American filmmaker (born 1964)

Timothy Miller (born October 10, 1964) is an American filmmaker, animator, and visual effects artist. He is best known for directing the films Deadpool (2016) and Terminator: Dark Fate (2019). He is also the creator of the animated anthology series Love, Death & Robots (2019–present), for which he has won three Primetime Emmy Awards for Outstanding Short Form Animated Program.

Miller is the co-founder of the visual effects company Blur Studio. He was nominated for an Academy Award for Best Animated Short Film as co-story writer and executive producer of the short animated film Gopher Broke (2004). He also designed the title sequences of The Girl with the Dragon Tattoo (2011) and Thor: The Dark World (2013).

==Early life==
Miller was born in Fort Washington, Maryland. He studied illustration and animation in college.

==Career==
===Visual effects and animation===
In March 1995, Miller co-founded Blur Studio, a visual effects, animation and design company with David Stinnett and Cat Chapman. Miller and Jeff Fowler were nominated for the Academy Award for Best Animated Short Film in 2005 for the short film Gopher Broke.
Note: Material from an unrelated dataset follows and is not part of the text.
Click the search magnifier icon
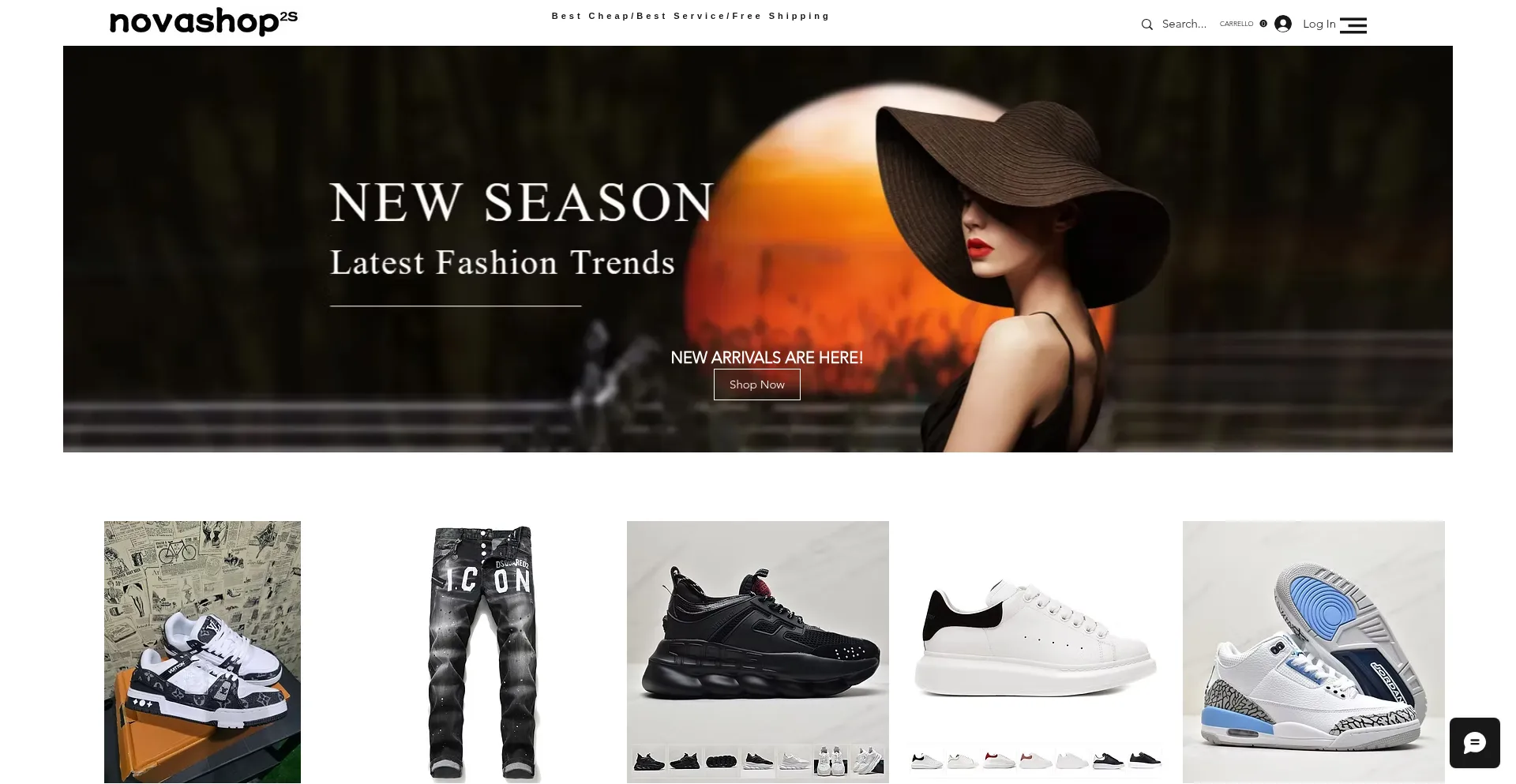 point(1146,24)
In March 2008, Miller was set to produce and direct one of eight animated tales based on the Heavy Metal magazine. David Fincher and Kevin Eastman were also attached to produce and direct a story segment. Miller was set by Legendary Pictures on March 15, 2012 to direct a live-action adaptation of the Warren Ellis comic book series Gravel, from a script by Oliver Butcher and Stephen Cornwell. On November 14, 2012, Sony Pictures set Miller to direct Joe Haldeman's science fiction novella Seasons, which Sebastian Gutierrez was set to adapt and Michael De Luca to produce. Miller and Jeff Fowler are also set to direct and produce the animated film The Goon through their Blur Studio. As of 2024, these films are still in development.
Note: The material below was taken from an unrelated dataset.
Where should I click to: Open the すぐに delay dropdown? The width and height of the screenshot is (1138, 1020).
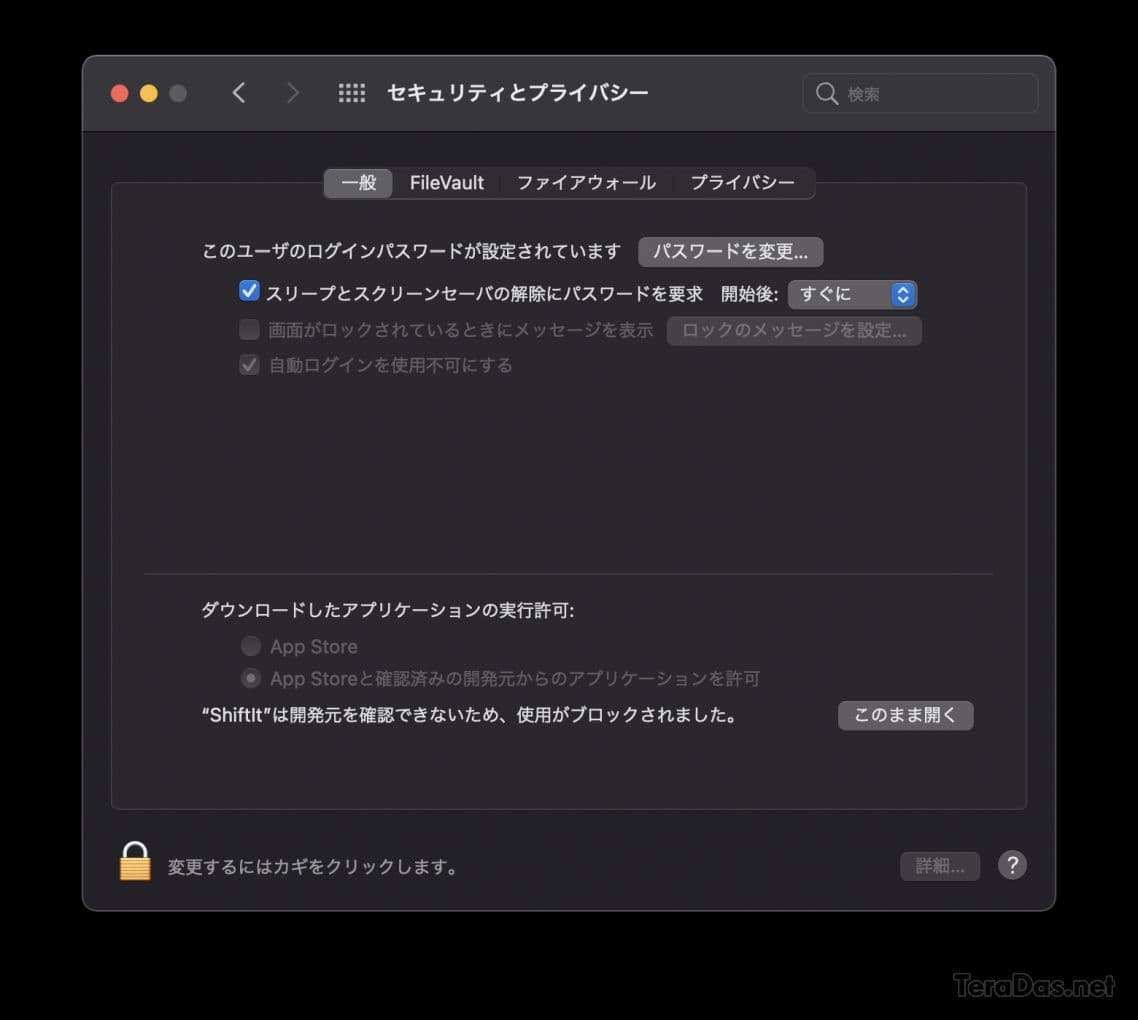point(852,294)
Miller designed the title sequences of the film The Girl with the Dragon Tattoo (2011), and of the film Thor: The Dark World (2013). The latter was completed in 12 weeks and included 75 shots, most of which were computer-generated.

===Director===
On April 8, 2011, Miller was hired by 20th Century Fox to direct the feature film Deadpool, based on the Marvel Comics character of the same name. It was his directorial debut, and was written by Rhett Reese and Paul Wernick, with Ryan Reynolds starring in the title role. Filming began late March 2015 in Vancouver, and the film was released on February 12, 2016. Miller was set to direct the sequel, Deadpool 2, released in 2018, but he departed the project due to creative differences with Reynolds.

In January 2017, Deadline reported that Miller was in talks with James Cameron to work on and possibly direct a new Terminator film. Skydance Media confirmed in September 2017 that Miller would direct the next Terminator film. The title of the film was officially announced as Terminator: Dark Fate in 2019. During production of the film, when asked about backlash regarding the female main characters, Miller said that Mackenzie Davis's character Grace would "scare the fuck" out of "closet misogynist[s]." Despite favorable reviews, the film became a box-office bomb, losing upwards of $100 million.

In mid-2017, Miller was hired to direct an adaptation of William Gibson's 1984 science-fiction novel Neuromancer for Fox, which will be produced by Simon Kinberg.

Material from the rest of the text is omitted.